Heavy Skies and Soft Days

I’d been in the shop all day until Perkins pawed at me and gave me that insistent look with that little ear-spread and head tilt.

“Do you want to go out, Perkins?”

With that, she entered her full-body dance mode, head skewed for a twirly move, nails clicking on the floor, and that little nub wagging her whole behind. So, on went the leash and out the door we swept onto the sidewalk and toward the grassy alley between the gallery and the restaurant next door.

As she sniffed the ground and pulled at the leash, I raised my eyes toward the street rolling down the hill toward the water. It’s lined on both sides with stone retention walls and huge historic oaks, their leaves lightly fluttering. I felt the breeze and found the temperature had dropped noticeably since morning. This time of year, the mid-afternoon quality of light is so amazing with the fresh spring green leaves, the roses, azaleas, honeysuckle, and white spirea. Oh, the roses all over town this year are spectacular!

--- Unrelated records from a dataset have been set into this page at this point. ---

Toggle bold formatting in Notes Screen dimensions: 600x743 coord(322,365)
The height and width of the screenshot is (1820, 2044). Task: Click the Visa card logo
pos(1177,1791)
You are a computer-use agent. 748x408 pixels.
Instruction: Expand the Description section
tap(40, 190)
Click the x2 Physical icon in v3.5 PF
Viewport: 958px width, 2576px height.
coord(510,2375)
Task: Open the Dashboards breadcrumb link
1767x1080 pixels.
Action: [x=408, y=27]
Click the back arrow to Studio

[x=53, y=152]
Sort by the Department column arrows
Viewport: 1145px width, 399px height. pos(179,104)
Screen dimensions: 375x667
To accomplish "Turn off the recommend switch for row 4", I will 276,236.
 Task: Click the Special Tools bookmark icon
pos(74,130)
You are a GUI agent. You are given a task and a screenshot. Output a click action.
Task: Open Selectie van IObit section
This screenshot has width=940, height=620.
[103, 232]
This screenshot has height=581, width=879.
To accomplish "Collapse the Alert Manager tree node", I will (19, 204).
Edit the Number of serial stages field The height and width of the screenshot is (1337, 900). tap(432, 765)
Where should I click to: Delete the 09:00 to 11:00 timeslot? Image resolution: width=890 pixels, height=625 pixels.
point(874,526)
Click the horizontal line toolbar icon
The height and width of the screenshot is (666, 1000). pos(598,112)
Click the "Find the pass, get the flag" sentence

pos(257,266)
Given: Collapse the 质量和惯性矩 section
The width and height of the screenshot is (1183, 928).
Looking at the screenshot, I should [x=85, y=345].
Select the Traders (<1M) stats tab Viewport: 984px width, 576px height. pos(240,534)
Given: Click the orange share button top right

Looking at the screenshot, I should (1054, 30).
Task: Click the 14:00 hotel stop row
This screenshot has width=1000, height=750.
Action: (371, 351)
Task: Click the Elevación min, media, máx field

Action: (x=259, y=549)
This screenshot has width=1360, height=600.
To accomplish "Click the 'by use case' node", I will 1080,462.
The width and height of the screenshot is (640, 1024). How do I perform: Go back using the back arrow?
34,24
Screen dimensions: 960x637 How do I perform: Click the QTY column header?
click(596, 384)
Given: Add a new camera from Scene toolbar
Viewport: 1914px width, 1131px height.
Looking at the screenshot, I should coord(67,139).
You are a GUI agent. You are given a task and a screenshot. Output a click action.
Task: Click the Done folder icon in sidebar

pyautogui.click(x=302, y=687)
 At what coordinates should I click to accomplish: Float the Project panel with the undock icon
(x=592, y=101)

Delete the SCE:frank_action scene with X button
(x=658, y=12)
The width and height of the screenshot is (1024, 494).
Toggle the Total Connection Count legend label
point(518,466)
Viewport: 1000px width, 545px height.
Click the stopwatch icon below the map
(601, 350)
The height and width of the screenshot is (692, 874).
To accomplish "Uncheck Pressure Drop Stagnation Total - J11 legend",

As my eyes perused the colors, I noticed movement above, and my focus was drawn to the clouds pushing across the bright azure sky. Such a contrast they were! They were not ambling or wisping across the sky; they were marching in heavily clad units, brilliant white on the tops and looming grays beneath.

I call this a “heavy sky,” heavy with change, almost preternatural. When you see that sky above, look for the whitecaps on the river, which will have turned from blue to a greenish gray, and know that any sailboats out there are having a Whooo-Hooooo sailing day with waves licking the gunwales and plenty of skirt showing!

I love that sky! A desire to be out on the water overtook me. But, I had to return to the inner walls of the gallery once Perkins completed her sniffing and tinkling.

The changing skies here next to the water are nearly always innervating. They can be squintingly bright, flooded with red and gold, pure cyan, steel gray, or we can have what Cloyde used to call a “soft day.”

Any photographer understands that a soft day has soft gray skies that generate almost no shadows, no harsh contrasts, just soft, indirect light everywhere. And if it means a gentle rain, even better! A soft morning is one where you wake up, possibly a little late, and linger over an extra morning coffee or tea with a book in your lap, fighting the urgency to dress for work. It’s a day of colors undampened by blinding reflections or devouring shadows. But it could also be a day of muted colors as they are distantly enveloped in the mist.

Some people might label me as “time blind,” but I think that is an inaccurate tag. In truth, I’m often willfully late, usually more so than I planned, but hardly apologetic, anyway. I know it’s not good for business, but I also know that I am 73 years old, an age when I should never miss an opportunity to “smell the roses.” I know that no one will starve if my shop does not open promptly at 10 AM while I appreciate the extraordinary beauty of simple, yet extravagant things, like the sky, like the Great Blue Heron skimming across my creek, or like the prism effect of the morning sun on a dewy rose.

I might end up penniless because I don’t want to miss God’s perfect beauty that is all around me. Even in that case, however, I will have lived a richer life than many.